As an average programmer on mainstream platforms, you do not need to worry too much about one byte not being 8 bit. However, I'd still use the CHAR_BIT constant in my code and assert (or better static_assert) any locations where you rely on 8 bit bytes. That should put you on the safe side.
(I am not aware of any relevant platform where it doesn't hold true).
Firstly, the number of bits in char does not formally depend on the "system" or on "machine", even though this dependency is usually implied by common sense. The number of bits in char depends only on the implementation (i.e. on the compiler). There's no problem implementing a compiler that will have more than 8 bits in char for any "ordinary" system or machine.
Secondly, there are several embedded platforms where sizeof(char) == sizeof(short) == sizeof(int) , each having 16 bits (I don't remember the exact names of these platforms). Also, the well-known Cray machines had similar properties with all these types having 32 bits in them.

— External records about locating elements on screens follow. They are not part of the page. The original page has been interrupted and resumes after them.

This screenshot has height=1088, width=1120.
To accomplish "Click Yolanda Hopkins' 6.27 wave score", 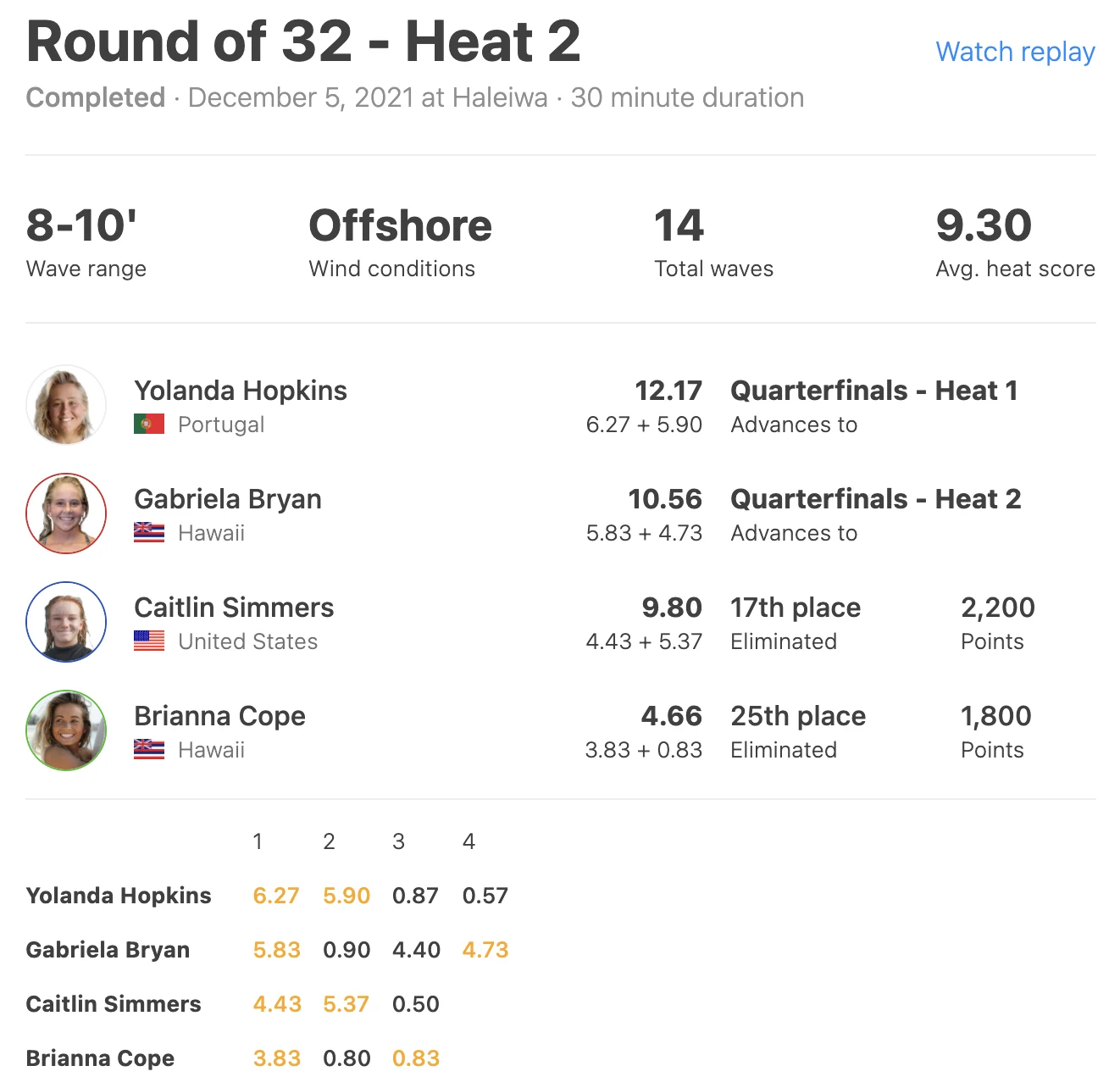I will [276, 896].
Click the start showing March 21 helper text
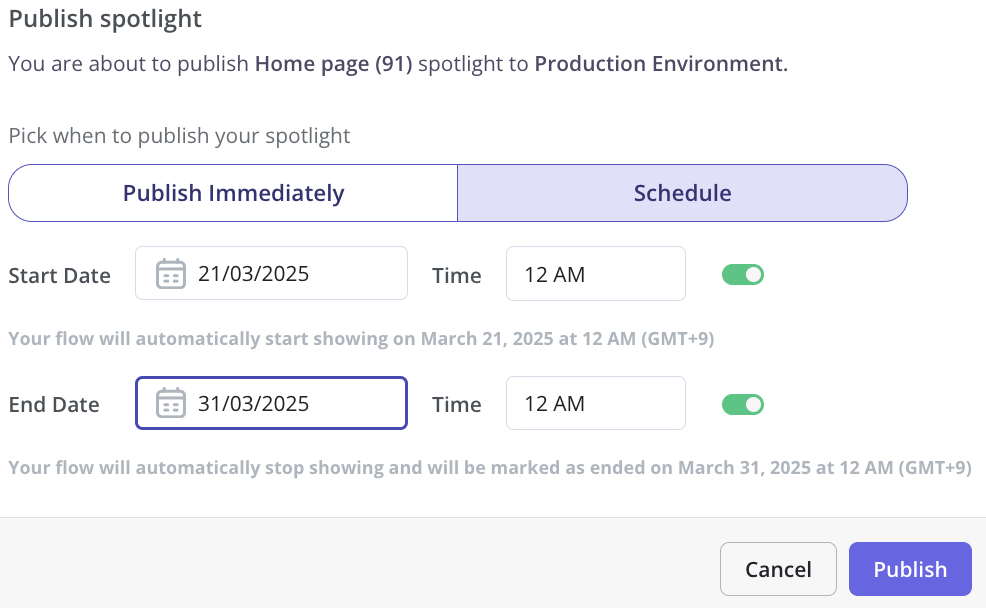986x608 pixels. (x=361, y=338)
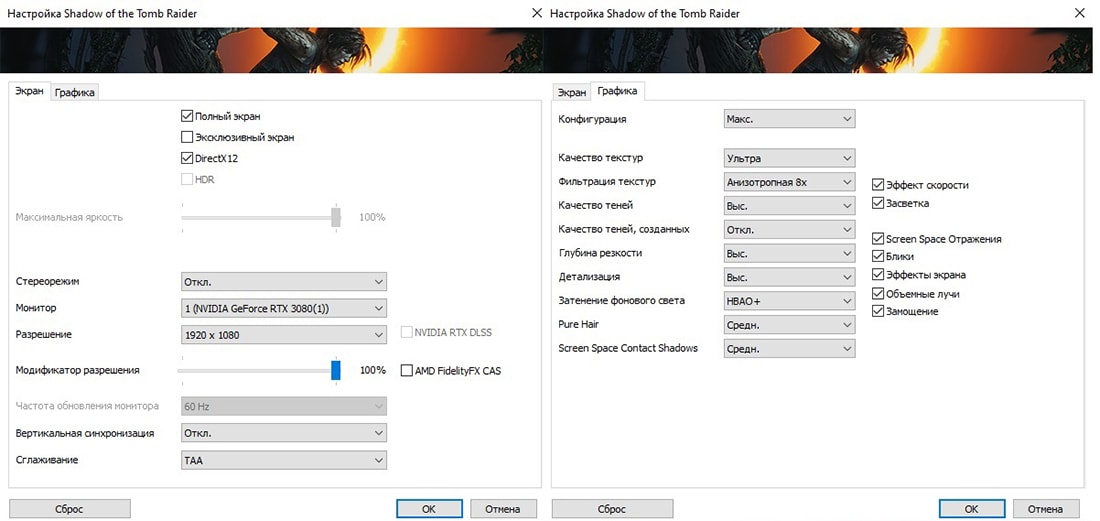Viewport: 1100px width, 521px height.
Task: Toggle the Объемные лучи checkbox
Action: click(x=878, y=293)
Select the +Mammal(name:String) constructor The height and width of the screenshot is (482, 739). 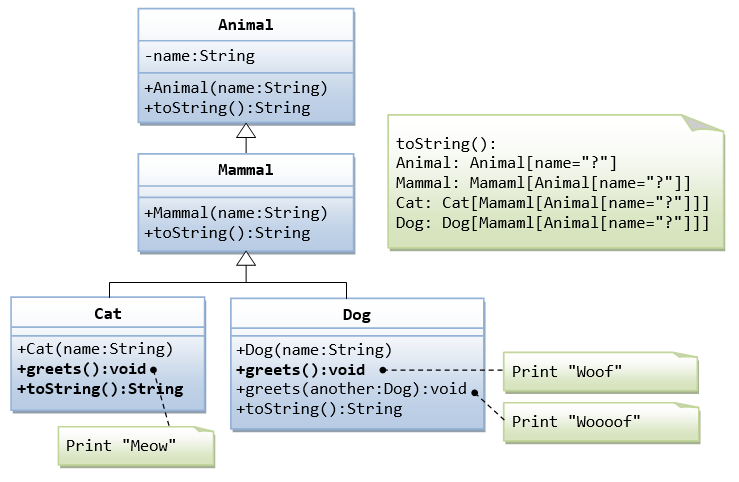point(236,212)
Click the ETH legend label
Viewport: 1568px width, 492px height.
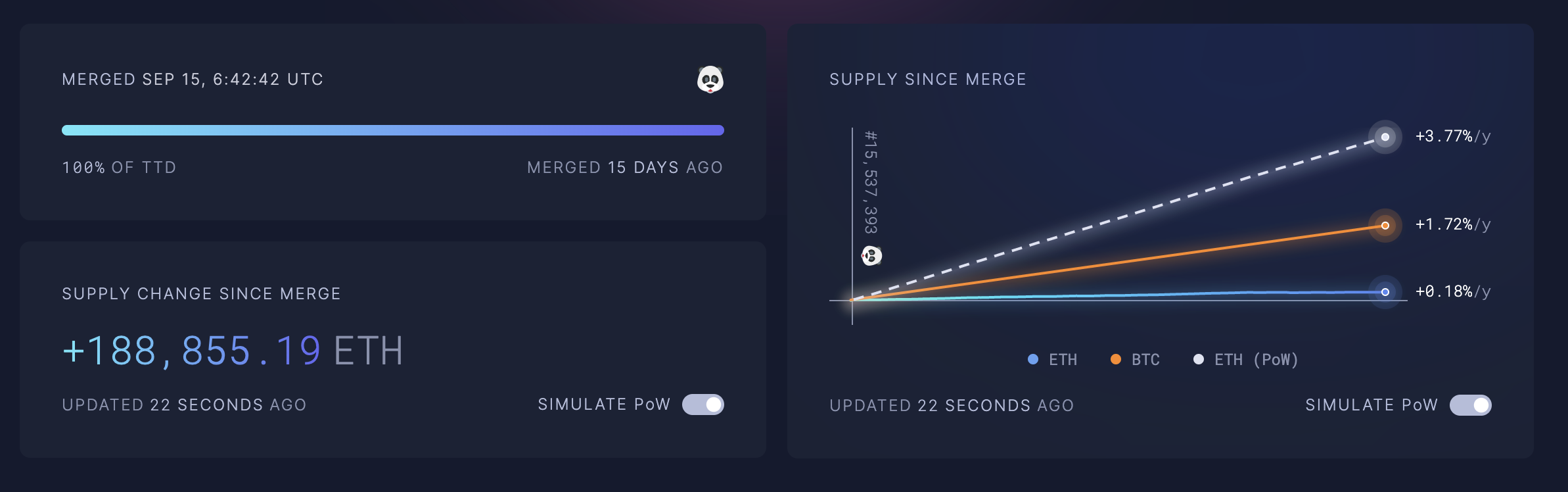click(x=1063, y=360)
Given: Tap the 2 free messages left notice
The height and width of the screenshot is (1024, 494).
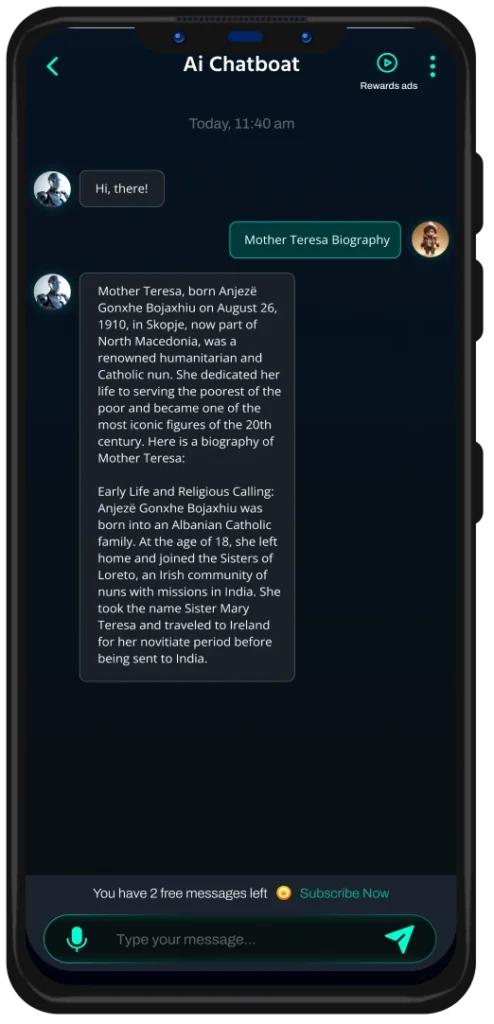Looking at the screenshot, I should (180, 893).
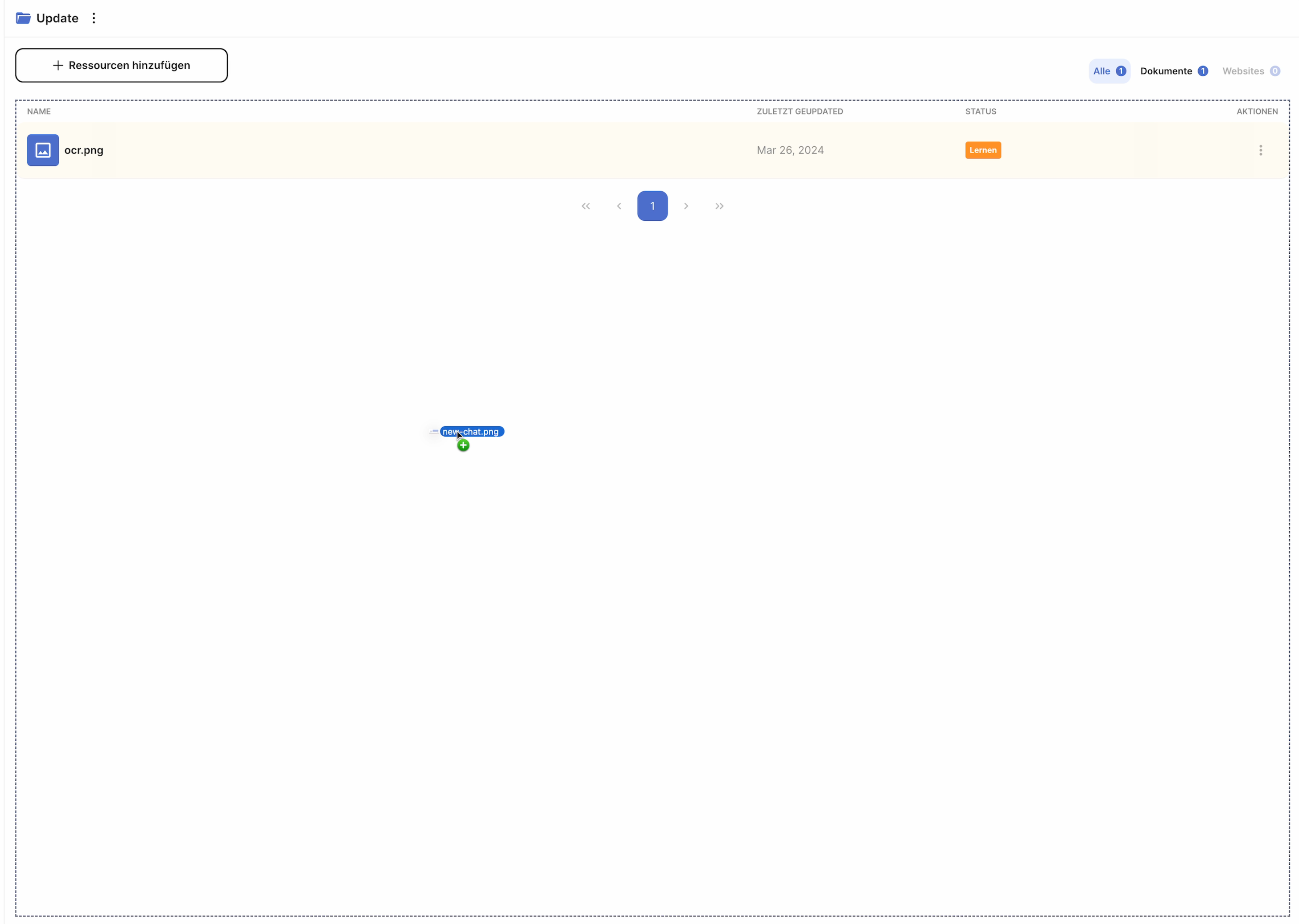Viewport: 1299px width, 924px height.
Task: Open the Update folder options menu
Action: [x=94, y=18]
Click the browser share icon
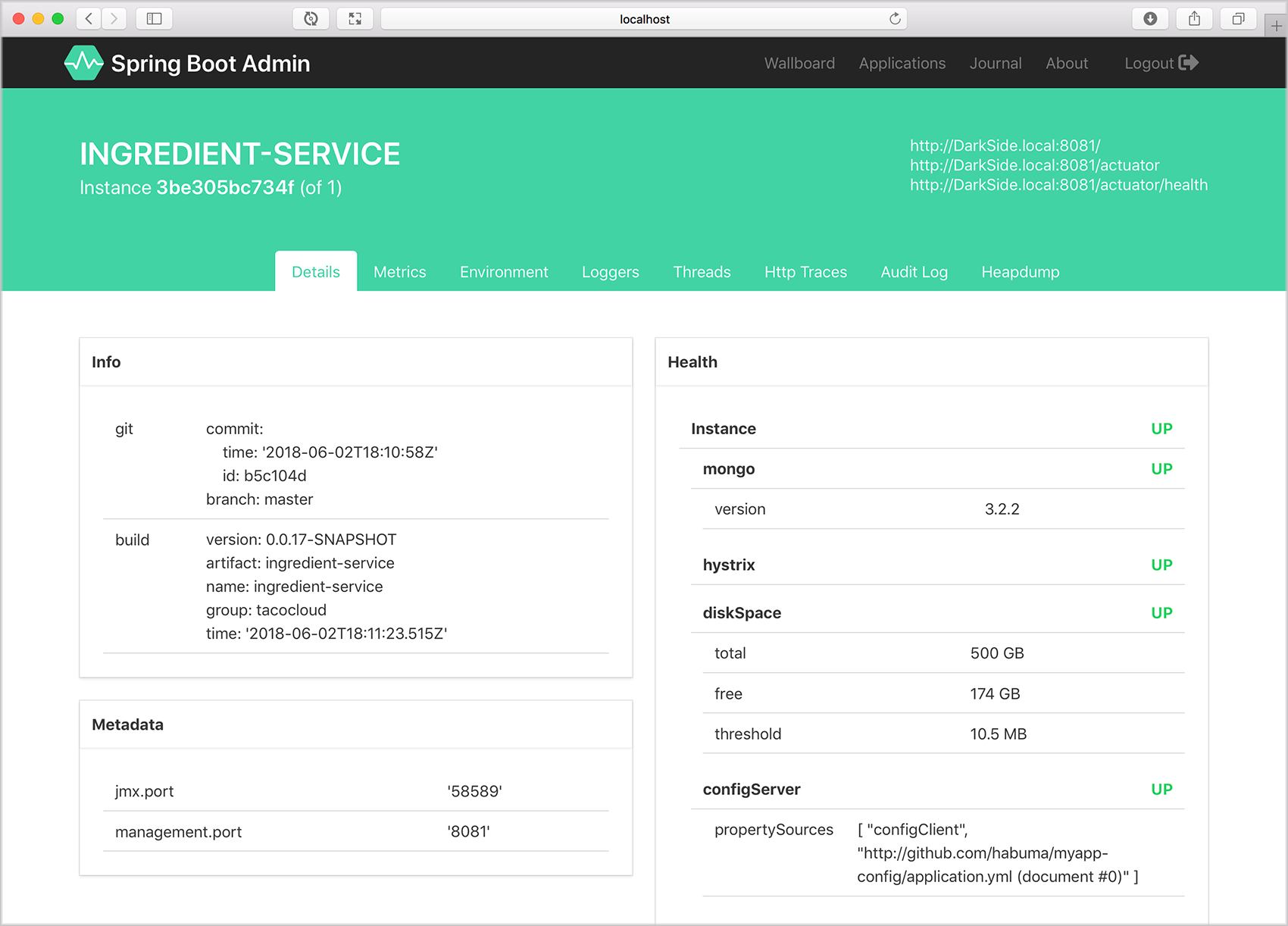This screenshot has width=1288, height=926. click(1194, 19)
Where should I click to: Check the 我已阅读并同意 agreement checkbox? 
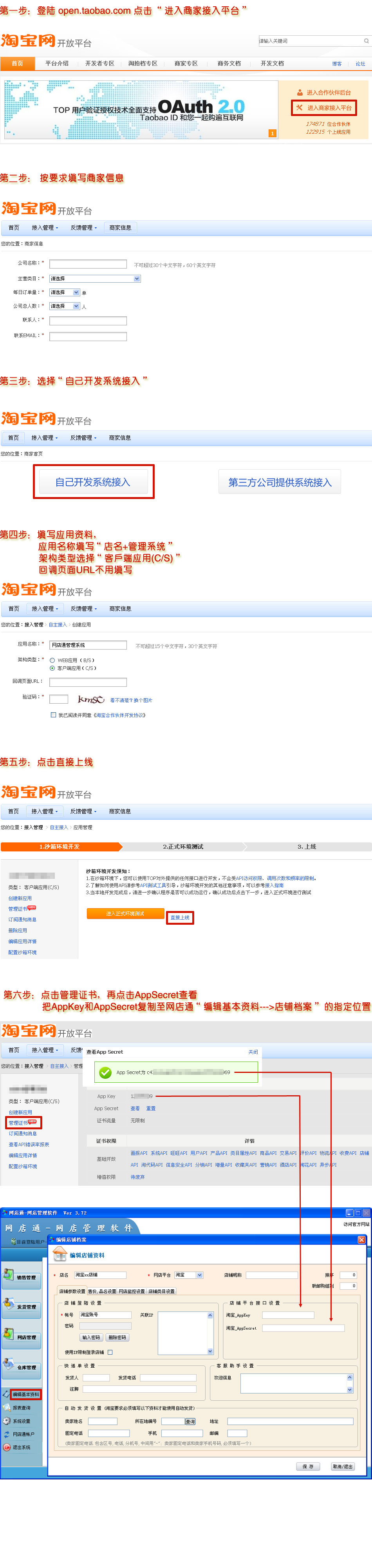54,715
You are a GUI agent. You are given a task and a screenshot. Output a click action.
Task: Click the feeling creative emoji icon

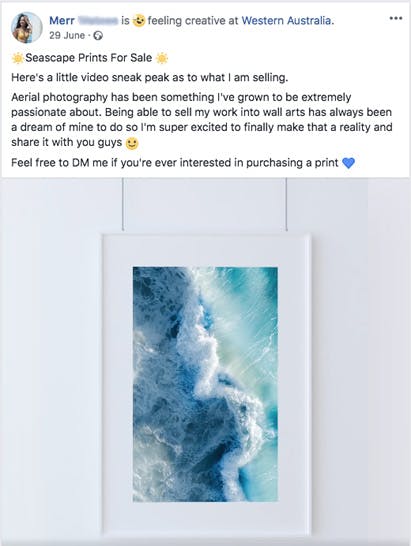click(x=139, y=21)
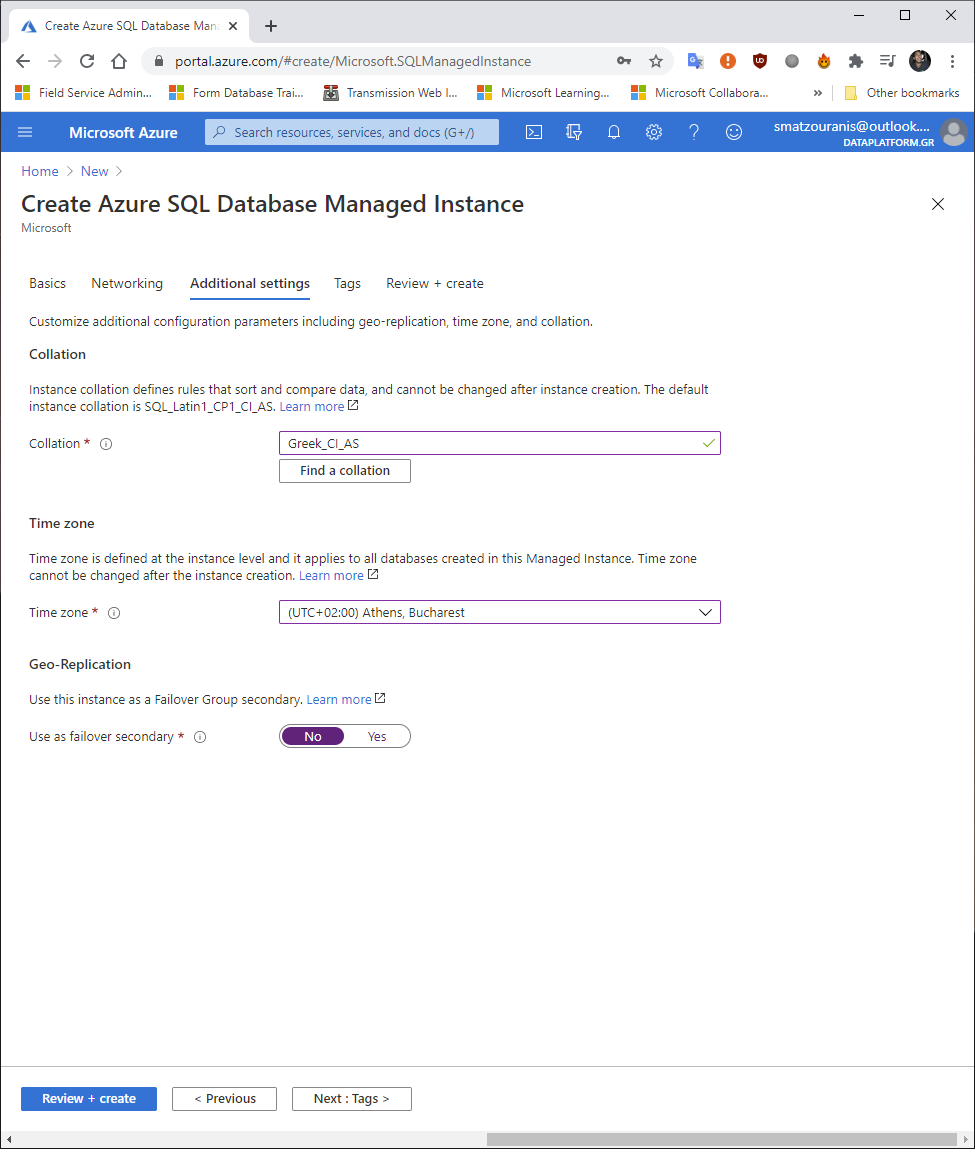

I do a lot of embedded and currently working on DSP code with CHAR_BIT of 16
In history, there's existed a bunch of odd architectures that where not using native word sizes that where multiples of 8. If you ever come across any of these today, let me know.
The first commerical CPU by Intel was the Intel 4004 (4-bit)
PDP-8 (12-bit)
The size of the byte has historically
been hardware dependent and no
definitive standards exist that
mandate the size.
It might just be a good thing to keep in mind if your doing lots of embedded stuff.
Adding one more as a reference, from Wikipedia entry on HP Saturn:
The Saturn architecture is nibble-based; that is, the core unit of data is 4 bits, which can hold one binary-coded decimal (BCD) digit.